The reawakening of a long-forgotten memory by the scent of spring lilacs in bloom or an apple pie fresh from the oven can be one of our most powerful human responses -- and one of the most mysterious.
How do we differentiate thousands of distinct odors and how do our brains perceive and remember them? Dr. Linda Buck set out to understand the sense of smell, a monumental scientific question that had long evaded explanation.
Through years of intensive research, Buck became the first to identify a family of genes that control the olfactory system, a complex network that governs our sense of smell. The genes are blueprints for a family of smell-receptor proteins in the nose that work in different combinations so that the brain can identify a nearly infinite array of odors — much like the letters of the alphabet are combined to form different words.

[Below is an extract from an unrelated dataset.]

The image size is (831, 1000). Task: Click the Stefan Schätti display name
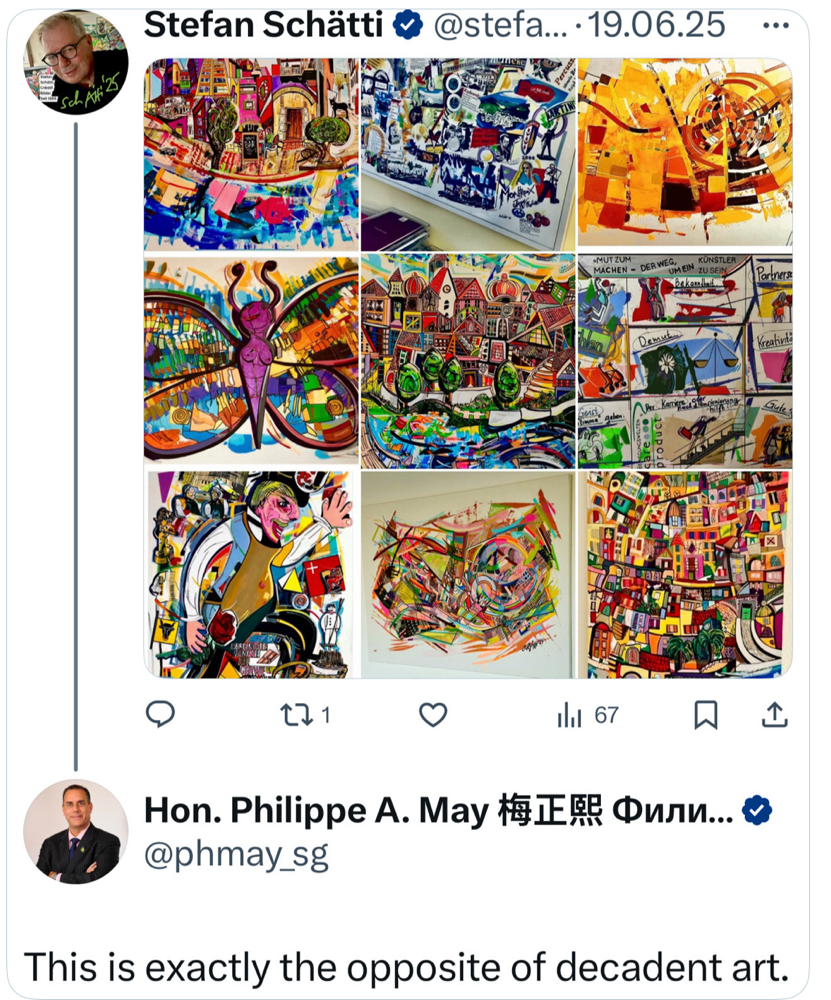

Buck determined that each odor-sensing cell in the nose possesses only one type of odorant receptor, and each receptor can detect a limited number of odorant substances. She then used this knowledge to determine how the identities of different odors are perceived by the brain to allow us to sense distinct odors. In later studies, she and her colleagues uncovered a sensory map in a part of the brain known as the olfactory bulb and that is virtually identical in all individuals.
Uncovering how this system works has been fundamental to understanding the machinery that controls the relay of sensory signals from the world around us to the central nervous system.
These landmark contributions to human biology open new doors to studying the brain and have numerous implications for health. They may even hold the key to understanding behaviors such as fear and aggression.
For her groundbreaking discoveries of odorant receptors and the organization of the olfactory system, Buck received the 2004 Nobel Prize in physiology or medicine.